> _PROBLEM STATEMENT_
Taking the line with "3DJuegos (101, 2228)" as the first and the line with "Applesfera (26, 2255)" as the last, set down exactly every line in that range from the entries below, and no more.

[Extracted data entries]

——————————

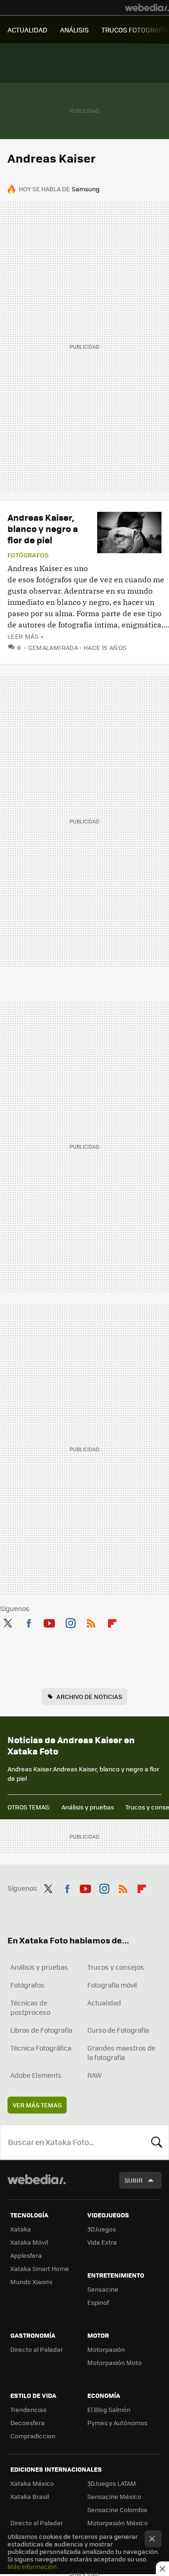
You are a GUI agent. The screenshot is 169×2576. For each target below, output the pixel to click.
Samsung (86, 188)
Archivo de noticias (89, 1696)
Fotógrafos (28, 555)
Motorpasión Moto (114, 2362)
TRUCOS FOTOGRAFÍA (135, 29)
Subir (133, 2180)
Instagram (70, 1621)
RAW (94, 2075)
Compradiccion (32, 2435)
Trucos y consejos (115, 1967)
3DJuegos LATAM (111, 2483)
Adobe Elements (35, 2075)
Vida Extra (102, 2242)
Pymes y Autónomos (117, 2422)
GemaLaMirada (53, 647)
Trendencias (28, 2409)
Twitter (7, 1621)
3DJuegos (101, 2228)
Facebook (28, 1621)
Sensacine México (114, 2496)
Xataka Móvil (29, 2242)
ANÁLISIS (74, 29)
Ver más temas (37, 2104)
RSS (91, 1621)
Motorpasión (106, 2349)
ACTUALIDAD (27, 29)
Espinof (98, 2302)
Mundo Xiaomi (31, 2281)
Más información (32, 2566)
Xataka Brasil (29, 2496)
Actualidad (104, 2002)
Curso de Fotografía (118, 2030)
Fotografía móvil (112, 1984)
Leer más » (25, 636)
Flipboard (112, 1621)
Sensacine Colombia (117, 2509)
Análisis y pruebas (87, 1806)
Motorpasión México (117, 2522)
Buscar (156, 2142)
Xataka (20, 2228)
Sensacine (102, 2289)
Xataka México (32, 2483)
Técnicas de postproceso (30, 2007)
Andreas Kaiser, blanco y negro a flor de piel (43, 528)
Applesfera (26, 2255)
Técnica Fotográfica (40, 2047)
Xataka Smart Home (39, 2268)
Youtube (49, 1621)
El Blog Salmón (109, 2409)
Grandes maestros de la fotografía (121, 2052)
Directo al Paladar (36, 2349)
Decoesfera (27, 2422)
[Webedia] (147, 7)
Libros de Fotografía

——————————

> _OUTPUT_
3DJuegos (101, 2228)
Facebook (28, 1621)
Sensacine México (114, 2496)
Xataka Móvil (29, 2242)
ANÁLISIS (74, 29)
Ver más temas (37, 2104)
RSS (91, 1621)
Motorpasión (106, 2349)
ACTUALIDAD (27, 29)
Espinof (98, 2302)
Mundo Xiaomi (31, 2281)
Más información (32, 2566)
Xataka Brasil (29, 2496)
Actualidad (104, 2002)
Curso de Fotografía (118, 2030)
Fotografía móvil (112, 1984)
Leer más » (25, 636)
Flipboard (112, 1621)
Sensacine Colombia (117, 2509)
Análisis y pruebas (87, 1806)
Motorpasión México (117, 2522)
Buscar (156, 2142)
Xataka (20, 2228)
Sensacine (102, 2289)
Xataka México (32, 2483)
Técnicas de postproceso (30, 2007)
Andreas Kaiser, blanco y negro a flor de piel (43, 528)
Applesfera (26, 2255)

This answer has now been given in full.